##### Extract #####
Can you throw me a message , id like to talk to you bud , i tryed but seem to not work


----------



## CreatorAmongFriends (Feb 15, 2008)

DMehalko(DM) said:


> So it looks like there is only ONE turbo manifold available for our cars at this point?
> 
> Any off the shelf tunes for the mk6 2.5l platform?


United Motorsports.

Not really off the shelf but they have tunes available for MAP engines.


----------



## CreatorAmongFriends (Feb 15, 2008)

jerrybutler said:


> It seems that the general consensus is the 2.5l internals will be good until around 300whp reliably. Can anyone confirm this?


BoostBrothers Garage has a video on Youtube dynoing an unopened 07k and i believe they got to over 400hp at the wheels at 16psi. I've heard as much as 20psi is safe but as previously mentioned the turbo size plays a role in how much the engine can handle. 

I'm running an SPA manifold + GTX3076. Everything is done except the tune. Can't wait.
#####
* Given problem
Retype the part of the turbo forum thread between "Can you throw" and "at this point?", inclusive.
##### Dataset entries #####
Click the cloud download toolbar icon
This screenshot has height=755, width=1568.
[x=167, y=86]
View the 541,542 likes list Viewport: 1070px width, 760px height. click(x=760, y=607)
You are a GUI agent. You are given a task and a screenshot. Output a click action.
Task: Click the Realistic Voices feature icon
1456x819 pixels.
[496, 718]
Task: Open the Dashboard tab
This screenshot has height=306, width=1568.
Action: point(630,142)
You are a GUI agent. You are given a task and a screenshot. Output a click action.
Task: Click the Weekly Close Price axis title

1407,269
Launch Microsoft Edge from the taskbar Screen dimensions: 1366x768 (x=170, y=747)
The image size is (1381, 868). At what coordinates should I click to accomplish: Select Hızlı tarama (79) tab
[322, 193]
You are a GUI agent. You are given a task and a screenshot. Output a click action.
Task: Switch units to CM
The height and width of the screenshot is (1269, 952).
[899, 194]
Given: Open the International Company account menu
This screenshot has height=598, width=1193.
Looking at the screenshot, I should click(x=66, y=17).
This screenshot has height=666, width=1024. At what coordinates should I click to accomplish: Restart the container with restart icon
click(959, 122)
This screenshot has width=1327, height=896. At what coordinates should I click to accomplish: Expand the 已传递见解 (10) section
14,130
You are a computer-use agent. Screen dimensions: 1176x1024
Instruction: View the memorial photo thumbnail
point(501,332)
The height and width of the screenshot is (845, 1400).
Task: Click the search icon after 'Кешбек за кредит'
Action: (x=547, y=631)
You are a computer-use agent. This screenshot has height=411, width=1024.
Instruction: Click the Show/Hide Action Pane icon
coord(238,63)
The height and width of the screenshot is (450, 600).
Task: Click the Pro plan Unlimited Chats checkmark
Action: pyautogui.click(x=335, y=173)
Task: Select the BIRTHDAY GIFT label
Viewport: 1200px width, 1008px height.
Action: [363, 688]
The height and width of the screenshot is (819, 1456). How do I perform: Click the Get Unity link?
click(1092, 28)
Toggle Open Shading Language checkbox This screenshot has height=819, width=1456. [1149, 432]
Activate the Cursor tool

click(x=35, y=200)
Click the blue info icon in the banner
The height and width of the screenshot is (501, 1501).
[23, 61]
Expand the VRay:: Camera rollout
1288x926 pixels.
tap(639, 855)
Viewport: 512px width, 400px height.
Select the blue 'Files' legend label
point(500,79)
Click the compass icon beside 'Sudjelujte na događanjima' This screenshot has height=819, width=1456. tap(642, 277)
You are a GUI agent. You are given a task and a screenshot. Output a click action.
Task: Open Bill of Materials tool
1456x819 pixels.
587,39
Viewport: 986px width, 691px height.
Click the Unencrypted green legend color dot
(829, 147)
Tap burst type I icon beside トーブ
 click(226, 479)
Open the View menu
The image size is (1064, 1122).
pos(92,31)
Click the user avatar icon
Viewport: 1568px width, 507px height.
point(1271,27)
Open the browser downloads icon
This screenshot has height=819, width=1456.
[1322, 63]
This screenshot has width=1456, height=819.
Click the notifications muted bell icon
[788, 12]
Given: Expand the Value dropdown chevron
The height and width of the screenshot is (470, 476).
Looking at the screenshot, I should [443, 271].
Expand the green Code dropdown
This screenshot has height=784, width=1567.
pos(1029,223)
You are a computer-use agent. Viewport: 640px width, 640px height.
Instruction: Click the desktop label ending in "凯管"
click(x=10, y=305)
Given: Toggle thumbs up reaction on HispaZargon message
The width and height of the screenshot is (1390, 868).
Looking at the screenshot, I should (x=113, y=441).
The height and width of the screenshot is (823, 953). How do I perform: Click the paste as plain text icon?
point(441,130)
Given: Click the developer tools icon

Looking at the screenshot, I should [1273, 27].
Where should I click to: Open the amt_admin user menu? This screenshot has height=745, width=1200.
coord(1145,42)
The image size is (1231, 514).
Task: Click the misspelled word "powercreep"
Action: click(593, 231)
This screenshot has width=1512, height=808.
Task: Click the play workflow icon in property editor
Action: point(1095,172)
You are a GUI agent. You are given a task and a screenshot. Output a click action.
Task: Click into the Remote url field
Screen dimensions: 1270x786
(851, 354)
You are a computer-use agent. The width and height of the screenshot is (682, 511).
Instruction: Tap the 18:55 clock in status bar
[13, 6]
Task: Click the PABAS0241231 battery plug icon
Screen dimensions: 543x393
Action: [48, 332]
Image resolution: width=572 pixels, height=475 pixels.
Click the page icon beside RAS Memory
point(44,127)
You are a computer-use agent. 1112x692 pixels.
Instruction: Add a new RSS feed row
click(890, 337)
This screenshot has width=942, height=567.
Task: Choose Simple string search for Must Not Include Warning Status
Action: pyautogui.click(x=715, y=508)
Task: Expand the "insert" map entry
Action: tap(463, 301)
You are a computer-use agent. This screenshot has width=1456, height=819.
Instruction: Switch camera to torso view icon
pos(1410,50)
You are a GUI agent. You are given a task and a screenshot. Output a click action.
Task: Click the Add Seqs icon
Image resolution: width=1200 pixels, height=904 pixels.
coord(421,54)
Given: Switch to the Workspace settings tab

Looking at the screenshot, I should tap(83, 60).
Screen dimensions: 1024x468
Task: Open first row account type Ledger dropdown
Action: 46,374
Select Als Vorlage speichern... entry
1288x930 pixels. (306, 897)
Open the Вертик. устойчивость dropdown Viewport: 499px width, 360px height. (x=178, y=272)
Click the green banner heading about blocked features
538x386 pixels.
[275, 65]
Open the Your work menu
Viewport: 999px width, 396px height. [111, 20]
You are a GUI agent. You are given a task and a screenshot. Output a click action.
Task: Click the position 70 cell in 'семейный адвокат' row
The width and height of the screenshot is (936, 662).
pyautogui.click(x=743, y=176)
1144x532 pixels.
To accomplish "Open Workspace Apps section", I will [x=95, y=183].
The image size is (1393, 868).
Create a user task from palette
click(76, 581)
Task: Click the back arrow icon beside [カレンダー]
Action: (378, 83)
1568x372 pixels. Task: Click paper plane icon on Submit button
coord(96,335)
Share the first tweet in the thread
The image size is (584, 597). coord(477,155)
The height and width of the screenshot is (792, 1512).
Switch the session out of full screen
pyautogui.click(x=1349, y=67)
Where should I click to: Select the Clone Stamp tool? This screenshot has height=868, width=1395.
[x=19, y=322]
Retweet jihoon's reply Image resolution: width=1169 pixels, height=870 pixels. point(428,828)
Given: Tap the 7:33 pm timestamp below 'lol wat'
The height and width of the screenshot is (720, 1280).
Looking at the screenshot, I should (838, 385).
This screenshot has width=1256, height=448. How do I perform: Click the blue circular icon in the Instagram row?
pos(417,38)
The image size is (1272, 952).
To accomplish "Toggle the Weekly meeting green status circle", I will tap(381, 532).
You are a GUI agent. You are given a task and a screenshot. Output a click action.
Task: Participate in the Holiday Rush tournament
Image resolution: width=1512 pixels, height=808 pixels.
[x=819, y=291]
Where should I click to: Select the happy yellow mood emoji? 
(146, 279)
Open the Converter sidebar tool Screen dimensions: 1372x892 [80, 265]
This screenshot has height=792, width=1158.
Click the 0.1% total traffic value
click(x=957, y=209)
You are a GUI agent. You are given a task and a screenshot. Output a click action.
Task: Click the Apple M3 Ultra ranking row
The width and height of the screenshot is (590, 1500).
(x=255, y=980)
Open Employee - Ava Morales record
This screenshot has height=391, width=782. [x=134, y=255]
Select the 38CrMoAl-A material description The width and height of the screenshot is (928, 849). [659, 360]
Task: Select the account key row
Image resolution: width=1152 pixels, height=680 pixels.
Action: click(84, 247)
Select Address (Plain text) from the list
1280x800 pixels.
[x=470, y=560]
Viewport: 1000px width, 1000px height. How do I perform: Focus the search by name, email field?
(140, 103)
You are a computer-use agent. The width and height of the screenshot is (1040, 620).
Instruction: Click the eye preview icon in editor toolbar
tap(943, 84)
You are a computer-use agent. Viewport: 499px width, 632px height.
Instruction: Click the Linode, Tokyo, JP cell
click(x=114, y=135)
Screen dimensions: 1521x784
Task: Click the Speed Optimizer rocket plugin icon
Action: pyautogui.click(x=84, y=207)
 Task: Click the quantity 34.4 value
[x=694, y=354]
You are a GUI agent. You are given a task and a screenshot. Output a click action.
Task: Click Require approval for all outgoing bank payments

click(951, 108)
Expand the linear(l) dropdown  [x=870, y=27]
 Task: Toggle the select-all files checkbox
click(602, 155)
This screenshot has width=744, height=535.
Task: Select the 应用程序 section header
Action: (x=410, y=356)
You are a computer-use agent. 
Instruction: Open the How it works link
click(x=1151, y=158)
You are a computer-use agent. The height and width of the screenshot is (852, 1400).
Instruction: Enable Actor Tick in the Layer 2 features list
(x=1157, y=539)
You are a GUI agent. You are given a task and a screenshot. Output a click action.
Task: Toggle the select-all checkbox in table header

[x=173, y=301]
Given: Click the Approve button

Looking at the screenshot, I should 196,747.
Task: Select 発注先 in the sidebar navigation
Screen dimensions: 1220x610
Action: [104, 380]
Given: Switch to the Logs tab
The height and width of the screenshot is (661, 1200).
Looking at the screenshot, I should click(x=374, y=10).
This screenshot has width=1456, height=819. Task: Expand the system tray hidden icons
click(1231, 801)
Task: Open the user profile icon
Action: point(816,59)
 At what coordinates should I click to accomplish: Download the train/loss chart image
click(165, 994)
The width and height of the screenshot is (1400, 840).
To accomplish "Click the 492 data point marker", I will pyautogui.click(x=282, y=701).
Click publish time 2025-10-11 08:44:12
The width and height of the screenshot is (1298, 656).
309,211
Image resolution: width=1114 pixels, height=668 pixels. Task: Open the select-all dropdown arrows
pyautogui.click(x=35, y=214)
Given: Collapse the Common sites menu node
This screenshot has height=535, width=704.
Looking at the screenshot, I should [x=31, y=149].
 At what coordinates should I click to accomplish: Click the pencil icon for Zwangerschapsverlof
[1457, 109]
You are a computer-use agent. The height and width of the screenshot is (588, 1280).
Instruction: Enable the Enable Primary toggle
#####
* Completed exercise
Can you throw me a message , id like to talk to you bud , i tryed but seem to not work


----------



## CreatorAmongFriends (Feb 15, 2008)

DMehalko(DM) said:


> So it looks like there is only ONE turbo manifold available for our cars at this point?